The editor wanted some changes, but they wanted to put it on their schedule.
Could I commit to working on it – now?
There’s a line from the Joan Rivers documentary A Piece of Work that explains her lifelong career. “Joan knows that to get struck by lightening,” her agent says, “you have to stand out in the rain. Joan’s been standing out in the rain for a long time.”
I love that quote, because it’s so true. But I’d add a corollary. Not only do you have to stand out in the rain – you have to grab that lightening when it strikes. And so I told my agent, “Sure.” I’d work with one editor on getting Dogs Don’t Lie in shape.
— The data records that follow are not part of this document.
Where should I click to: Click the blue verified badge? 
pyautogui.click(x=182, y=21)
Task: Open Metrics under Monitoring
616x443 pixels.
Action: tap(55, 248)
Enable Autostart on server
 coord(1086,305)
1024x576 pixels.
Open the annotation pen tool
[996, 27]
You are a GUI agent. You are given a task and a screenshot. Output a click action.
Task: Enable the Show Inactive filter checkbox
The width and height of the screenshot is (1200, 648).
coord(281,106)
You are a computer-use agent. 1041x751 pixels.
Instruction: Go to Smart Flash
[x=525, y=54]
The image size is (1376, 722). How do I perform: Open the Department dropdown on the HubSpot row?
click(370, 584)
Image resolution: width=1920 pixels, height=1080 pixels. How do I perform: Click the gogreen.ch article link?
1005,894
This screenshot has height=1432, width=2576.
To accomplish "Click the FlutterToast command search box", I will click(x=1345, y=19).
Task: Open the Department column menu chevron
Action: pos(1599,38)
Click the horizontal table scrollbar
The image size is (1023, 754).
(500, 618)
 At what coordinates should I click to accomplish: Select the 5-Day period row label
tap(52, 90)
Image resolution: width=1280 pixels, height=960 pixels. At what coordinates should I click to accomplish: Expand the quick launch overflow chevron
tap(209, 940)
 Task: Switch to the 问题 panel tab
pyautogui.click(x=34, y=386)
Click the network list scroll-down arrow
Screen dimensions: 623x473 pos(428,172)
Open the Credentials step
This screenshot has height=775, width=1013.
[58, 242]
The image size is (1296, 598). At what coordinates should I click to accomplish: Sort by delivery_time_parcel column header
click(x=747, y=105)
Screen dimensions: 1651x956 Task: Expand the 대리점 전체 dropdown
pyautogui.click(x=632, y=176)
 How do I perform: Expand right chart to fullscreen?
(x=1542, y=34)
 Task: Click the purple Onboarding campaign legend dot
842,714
And I’d finish the book that became Grey Zone for the other. And I’d also find a way to sit with my mother, telling her about my adventures – the good parts, anyway – as I had as a young girl, bringing home stories to share. After all, she was the one who read to me as a child. Who introduced me to C.S. Lewis and The Wonder Clock, Edward Gorey and Kipling’s Jungle Book. Who taught me that the work of our minds and our hearts is to be valued, even if sometimes dinner is late (or gets burned). Even if the money is little, and uncertain. If you love it, you do it.
My mother died on March 21, 2010, just over a year ago as you read this. She was talking about painting up until the last few weeks, even though I knew – and she probably did, too – that she no longer had the coordination to hold a brush, to shape a form. But she knew I was writing, and she was fully prepared to read whatever I wrote, provided it didn’t have “too many characters” or wasn’t “too confusing.” And so I keep on writing, through whatever life throws at me, and that, ultimately, is why I have two books this spring – the vastly different Grey Zone and Dogs Don’t Lie. Both, I now realize, in time for Mother’s Day.